Return exactly the span of lines in the following data that opens with the line containing "Select source ref" and closes with the line containing "You are a computer-use agent. The". Include nothing else.

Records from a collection

--------

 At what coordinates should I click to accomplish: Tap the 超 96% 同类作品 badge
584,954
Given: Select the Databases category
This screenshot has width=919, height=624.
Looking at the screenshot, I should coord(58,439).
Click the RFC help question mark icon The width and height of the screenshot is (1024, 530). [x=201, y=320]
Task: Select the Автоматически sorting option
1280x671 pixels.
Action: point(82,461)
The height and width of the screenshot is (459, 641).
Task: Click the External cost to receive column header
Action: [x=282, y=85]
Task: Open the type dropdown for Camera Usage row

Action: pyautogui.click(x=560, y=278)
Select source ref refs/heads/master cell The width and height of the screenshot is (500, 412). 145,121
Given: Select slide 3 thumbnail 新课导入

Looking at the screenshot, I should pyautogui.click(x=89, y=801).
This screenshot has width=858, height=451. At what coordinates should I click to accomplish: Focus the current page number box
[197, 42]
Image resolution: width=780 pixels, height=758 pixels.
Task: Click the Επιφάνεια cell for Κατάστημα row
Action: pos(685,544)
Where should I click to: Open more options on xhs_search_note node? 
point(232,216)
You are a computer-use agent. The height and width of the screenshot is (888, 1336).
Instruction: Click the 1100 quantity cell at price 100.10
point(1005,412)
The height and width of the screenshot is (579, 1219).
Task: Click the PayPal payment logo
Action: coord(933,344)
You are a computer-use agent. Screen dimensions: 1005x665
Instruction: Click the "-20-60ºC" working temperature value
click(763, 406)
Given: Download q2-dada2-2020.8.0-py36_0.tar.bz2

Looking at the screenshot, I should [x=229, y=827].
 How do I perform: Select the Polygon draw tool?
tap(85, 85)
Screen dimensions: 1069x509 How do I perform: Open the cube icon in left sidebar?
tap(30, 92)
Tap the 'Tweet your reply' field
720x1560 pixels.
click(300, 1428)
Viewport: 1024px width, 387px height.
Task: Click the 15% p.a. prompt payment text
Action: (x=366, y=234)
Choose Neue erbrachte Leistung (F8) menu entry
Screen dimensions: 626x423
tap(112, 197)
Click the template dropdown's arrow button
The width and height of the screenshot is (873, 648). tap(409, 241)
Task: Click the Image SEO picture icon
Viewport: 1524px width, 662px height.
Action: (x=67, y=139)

--------

-- PROBLEM SOLUTION --
Select source ref refs/heads/master cell The width and height of the screenshot is (500, 412). 145,121
Given: Select slide 3 thumbnail 新课导入

Looking at the screenshot, I should pyautogui.click(x=89, y=801).
This screenshot has width=858, height=451. At what coordinates should I click to accomplish: Focus the current page number box
[197, 42]
Image resolution: width=780 pixels, height=758 pixels.
Task: Click the Επιφάνεια cell for Κατάστημα row
Action: pos(685,544)
Where should I click to: Open more options on xhs_search_note node? 
point(232,216)
You are a computer-use agent. The height and width of the screenshot is (888, 1336).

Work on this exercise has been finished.